(Rows in a dataset)

— Begin —

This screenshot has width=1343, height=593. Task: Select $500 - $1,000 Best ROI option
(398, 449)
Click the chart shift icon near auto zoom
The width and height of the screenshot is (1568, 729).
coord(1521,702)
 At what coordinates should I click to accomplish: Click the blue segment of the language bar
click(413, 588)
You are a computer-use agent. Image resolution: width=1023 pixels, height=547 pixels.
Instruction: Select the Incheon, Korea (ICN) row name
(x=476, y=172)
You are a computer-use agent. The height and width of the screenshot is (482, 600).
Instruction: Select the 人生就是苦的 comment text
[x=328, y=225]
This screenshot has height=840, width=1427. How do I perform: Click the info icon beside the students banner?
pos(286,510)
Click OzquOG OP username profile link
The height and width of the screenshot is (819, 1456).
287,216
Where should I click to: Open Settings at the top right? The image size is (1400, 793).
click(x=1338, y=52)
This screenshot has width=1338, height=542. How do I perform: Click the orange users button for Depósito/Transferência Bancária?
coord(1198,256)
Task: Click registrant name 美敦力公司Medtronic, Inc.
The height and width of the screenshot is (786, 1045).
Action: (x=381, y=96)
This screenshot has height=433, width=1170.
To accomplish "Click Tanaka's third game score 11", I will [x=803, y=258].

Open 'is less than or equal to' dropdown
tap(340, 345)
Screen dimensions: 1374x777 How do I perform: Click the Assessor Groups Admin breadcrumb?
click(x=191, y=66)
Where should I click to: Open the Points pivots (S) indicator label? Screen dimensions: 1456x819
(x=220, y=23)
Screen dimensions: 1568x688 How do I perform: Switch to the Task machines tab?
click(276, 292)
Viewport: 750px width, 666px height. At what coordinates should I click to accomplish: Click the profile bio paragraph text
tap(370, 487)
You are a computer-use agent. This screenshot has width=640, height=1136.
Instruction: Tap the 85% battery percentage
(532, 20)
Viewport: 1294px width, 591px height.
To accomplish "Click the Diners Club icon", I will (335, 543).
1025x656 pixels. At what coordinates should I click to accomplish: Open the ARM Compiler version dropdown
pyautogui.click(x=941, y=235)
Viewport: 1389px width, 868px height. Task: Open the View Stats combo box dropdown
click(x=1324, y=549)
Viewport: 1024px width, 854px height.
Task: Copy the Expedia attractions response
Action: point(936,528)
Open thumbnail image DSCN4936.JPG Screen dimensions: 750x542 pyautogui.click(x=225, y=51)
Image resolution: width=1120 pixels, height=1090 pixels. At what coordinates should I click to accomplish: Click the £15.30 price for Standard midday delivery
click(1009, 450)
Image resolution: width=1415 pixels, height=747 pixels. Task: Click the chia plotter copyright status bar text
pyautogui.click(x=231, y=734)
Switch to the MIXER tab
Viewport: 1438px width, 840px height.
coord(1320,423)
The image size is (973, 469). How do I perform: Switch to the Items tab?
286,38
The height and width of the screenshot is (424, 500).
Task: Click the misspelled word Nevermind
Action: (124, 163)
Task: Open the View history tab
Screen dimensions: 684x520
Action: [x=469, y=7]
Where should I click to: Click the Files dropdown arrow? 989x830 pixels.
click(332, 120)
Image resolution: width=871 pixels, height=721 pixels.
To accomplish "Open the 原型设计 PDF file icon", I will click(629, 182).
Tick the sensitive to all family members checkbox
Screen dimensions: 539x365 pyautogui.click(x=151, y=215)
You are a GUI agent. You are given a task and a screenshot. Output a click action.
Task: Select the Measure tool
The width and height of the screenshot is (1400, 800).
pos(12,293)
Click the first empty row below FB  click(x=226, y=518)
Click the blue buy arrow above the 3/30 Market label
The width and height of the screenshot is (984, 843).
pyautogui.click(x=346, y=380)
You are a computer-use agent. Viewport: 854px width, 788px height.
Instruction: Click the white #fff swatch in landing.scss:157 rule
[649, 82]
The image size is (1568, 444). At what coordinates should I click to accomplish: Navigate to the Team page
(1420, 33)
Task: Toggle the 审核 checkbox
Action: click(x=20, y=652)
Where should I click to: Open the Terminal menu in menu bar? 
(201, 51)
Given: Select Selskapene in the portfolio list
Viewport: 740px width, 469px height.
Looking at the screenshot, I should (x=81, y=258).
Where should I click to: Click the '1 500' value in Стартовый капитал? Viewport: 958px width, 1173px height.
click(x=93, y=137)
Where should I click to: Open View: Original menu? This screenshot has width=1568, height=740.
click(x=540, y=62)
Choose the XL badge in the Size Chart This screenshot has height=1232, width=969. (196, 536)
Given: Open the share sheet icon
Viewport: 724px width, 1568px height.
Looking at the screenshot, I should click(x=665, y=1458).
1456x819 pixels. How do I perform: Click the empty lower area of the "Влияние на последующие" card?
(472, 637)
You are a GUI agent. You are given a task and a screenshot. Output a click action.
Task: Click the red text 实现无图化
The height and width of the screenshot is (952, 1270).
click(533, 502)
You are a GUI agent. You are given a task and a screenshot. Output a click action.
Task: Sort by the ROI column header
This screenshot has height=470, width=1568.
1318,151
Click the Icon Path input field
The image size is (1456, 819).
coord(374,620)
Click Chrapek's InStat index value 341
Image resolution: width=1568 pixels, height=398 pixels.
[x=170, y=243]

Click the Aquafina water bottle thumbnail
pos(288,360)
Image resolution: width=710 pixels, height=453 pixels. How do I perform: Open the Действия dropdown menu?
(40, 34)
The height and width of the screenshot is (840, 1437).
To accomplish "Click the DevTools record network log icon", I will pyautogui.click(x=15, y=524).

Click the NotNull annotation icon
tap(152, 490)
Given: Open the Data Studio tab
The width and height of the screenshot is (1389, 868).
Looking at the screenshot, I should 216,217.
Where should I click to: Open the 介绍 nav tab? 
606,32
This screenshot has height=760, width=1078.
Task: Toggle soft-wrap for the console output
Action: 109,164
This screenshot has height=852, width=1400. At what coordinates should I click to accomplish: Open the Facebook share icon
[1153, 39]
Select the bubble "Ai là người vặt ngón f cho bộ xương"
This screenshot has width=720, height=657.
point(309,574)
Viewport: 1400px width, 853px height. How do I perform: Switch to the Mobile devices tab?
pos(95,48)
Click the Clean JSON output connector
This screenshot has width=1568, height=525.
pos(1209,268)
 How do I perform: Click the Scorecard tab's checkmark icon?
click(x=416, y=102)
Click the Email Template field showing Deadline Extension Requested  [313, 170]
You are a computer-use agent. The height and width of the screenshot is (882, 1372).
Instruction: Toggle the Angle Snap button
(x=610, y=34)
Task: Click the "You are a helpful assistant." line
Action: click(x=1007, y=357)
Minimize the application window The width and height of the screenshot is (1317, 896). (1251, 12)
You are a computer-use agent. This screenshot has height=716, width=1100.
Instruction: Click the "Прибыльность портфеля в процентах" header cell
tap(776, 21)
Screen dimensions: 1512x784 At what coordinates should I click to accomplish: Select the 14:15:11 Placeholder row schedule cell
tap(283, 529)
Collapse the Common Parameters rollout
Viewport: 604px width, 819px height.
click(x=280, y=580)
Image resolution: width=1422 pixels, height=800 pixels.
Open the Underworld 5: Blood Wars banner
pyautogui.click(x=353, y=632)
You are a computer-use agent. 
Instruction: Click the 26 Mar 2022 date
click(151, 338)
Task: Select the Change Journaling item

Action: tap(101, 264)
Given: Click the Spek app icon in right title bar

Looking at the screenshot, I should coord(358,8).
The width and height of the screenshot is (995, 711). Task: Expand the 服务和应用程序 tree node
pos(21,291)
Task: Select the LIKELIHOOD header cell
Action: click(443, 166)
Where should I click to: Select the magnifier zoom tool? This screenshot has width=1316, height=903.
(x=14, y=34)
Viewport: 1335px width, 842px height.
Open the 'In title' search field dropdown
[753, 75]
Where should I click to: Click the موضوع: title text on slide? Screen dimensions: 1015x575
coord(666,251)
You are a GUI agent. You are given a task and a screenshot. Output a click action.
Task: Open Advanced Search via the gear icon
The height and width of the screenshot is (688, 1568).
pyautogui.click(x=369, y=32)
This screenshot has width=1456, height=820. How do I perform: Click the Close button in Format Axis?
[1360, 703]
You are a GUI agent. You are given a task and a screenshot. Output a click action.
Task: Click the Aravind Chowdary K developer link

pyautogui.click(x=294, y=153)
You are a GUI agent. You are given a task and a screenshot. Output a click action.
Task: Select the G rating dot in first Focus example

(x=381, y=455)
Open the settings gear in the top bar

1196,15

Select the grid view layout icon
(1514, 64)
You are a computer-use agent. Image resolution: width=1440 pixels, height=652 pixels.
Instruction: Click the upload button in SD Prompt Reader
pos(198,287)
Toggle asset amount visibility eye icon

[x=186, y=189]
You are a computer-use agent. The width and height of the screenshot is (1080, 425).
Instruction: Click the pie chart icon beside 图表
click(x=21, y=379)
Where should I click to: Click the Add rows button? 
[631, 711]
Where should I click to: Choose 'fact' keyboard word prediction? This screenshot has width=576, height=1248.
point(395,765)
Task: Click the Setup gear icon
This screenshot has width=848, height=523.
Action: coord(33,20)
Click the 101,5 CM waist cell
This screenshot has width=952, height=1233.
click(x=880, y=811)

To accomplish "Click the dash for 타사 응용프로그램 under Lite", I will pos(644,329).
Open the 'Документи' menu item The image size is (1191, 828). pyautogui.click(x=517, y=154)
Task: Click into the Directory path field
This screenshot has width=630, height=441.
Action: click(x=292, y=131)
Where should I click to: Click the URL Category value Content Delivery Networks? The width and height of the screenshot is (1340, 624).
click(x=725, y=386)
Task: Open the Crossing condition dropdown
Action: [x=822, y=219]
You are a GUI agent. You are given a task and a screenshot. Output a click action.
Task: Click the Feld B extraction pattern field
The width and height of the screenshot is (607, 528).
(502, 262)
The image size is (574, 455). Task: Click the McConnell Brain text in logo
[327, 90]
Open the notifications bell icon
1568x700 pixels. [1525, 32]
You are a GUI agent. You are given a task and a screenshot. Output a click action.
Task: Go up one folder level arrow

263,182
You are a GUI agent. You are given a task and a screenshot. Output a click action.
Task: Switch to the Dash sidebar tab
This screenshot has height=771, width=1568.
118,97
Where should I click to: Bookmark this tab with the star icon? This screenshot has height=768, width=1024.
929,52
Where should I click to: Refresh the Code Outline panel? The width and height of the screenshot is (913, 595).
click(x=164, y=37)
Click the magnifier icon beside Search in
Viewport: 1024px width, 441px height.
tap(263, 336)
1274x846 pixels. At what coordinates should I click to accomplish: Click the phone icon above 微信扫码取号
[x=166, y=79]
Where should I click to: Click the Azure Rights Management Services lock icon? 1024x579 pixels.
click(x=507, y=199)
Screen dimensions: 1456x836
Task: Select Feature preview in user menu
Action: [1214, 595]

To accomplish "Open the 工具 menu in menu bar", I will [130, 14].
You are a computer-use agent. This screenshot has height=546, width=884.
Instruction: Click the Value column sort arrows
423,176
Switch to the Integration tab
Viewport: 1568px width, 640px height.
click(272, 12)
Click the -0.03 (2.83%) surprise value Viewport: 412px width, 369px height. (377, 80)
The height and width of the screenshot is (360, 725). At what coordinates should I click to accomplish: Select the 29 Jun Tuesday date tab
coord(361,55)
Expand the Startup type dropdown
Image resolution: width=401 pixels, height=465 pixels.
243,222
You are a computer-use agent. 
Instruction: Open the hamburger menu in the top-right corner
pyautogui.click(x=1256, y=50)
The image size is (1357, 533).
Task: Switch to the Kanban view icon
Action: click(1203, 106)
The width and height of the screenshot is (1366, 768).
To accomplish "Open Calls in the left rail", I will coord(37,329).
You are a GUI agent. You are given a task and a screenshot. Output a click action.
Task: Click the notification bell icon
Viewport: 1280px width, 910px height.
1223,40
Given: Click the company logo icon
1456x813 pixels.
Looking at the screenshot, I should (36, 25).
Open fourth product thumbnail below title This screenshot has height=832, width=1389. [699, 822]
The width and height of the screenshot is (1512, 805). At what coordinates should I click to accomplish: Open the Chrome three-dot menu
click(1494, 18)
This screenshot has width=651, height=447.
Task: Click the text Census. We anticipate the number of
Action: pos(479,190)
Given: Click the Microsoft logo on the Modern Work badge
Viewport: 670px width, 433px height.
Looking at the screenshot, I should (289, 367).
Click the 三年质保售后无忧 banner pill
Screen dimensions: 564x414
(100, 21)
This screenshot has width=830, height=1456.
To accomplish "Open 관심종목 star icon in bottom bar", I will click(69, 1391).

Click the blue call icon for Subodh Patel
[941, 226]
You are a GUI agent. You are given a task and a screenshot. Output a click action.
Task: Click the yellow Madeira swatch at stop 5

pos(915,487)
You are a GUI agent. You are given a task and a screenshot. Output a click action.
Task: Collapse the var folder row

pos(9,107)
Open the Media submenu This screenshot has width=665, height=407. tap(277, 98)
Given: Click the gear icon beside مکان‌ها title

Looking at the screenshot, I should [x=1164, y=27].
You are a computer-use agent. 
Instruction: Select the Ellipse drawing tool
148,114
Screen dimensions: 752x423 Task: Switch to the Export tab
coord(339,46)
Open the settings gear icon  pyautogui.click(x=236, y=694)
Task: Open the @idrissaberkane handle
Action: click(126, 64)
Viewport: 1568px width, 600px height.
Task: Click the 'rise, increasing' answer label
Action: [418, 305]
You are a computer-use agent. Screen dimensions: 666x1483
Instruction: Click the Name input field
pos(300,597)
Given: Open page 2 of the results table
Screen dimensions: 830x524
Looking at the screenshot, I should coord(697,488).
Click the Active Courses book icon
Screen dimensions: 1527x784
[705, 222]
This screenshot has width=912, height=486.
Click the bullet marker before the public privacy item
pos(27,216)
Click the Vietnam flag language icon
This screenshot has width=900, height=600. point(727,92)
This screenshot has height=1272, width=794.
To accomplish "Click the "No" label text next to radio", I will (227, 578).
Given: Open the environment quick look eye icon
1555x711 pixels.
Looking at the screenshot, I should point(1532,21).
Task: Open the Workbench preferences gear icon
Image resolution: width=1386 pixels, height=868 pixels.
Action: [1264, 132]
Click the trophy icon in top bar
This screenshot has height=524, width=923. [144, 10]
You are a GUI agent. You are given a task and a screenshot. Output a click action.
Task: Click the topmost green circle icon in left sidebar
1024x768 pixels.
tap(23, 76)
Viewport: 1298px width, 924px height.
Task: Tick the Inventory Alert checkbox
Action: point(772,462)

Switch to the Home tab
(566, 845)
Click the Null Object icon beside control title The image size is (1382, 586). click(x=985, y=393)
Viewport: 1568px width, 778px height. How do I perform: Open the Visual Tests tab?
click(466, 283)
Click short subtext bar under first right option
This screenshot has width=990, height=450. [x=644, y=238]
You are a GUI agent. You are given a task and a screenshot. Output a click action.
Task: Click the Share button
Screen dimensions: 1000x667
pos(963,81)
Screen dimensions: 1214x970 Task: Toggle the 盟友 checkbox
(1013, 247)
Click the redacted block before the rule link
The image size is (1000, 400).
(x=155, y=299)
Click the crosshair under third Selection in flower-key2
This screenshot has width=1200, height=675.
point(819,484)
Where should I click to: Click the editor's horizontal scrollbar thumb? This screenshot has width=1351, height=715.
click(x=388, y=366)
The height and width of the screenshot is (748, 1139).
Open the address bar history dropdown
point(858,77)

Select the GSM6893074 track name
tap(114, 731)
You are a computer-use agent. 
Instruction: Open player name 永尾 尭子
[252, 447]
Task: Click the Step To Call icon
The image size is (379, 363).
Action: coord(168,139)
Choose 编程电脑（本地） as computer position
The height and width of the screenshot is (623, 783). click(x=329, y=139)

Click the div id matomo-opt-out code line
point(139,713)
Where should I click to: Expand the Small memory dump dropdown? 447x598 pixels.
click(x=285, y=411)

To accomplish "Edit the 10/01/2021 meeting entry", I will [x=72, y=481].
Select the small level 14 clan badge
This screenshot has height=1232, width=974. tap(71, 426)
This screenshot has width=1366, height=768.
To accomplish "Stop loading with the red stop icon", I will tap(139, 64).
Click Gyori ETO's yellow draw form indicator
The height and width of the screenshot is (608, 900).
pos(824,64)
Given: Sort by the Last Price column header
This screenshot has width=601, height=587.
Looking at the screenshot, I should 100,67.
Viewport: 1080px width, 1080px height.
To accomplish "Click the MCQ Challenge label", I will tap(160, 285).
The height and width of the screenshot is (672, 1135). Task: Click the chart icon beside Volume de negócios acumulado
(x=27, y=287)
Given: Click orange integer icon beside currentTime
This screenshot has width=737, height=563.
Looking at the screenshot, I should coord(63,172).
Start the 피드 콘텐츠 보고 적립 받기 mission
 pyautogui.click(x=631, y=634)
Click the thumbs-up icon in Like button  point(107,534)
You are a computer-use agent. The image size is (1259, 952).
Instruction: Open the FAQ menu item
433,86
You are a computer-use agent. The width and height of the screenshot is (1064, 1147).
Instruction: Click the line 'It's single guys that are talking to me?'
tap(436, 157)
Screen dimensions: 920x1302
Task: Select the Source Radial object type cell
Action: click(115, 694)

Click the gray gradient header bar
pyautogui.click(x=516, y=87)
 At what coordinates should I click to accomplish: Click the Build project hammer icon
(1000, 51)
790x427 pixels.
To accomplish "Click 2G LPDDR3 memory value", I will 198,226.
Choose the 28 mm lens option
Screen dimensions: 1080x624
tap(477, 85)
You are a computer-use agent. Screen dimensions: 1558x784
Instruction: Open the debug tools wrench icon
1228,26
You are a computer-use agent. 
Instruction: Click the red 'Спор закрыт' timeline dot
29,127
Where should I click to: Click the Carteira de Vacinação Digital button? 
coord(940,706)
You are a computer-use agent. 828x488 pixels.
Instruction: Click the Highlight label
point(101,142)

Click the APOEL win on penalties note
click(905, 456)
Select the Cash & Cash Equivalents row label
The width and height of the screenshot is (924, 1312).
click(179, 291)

— End —

#### [TO BE DONE]
Give back, unchanged, everything from the row containing "Image resolution: width=1120" down to the row containing "click(332, 120)", including both of those rows.

#### [TASK OUTPUT]
Image resolution: width=1120 pixels, height=1090 pixels. At what coordinates should I click to accomplish: Click the £15.30 price for Standard midday delivery
click(1009, 450)
Image resolution: width=1415 pixels, height=747 pixels. Task: Click the chia plotter copyright status bar text
pyautogui.click(x=231, y=734)
Switch to the MIXER tab
Viewport: 1438px width, 840px height.
coord(1320,423)
The image size is (973, 469). How do I perform: Switch to the Items tab?
286,38
The height and width of the screenshot is (424, 500).
Task: Click the misspelled word Nevermind
Action: (124, 163)
Task: Open the View history tab
Screen dimensions: 684x520
Action: [x=469, y=7]
Where should I click to: Click the Files dropdown arrow? 989x830 pixels.
click(332, 120)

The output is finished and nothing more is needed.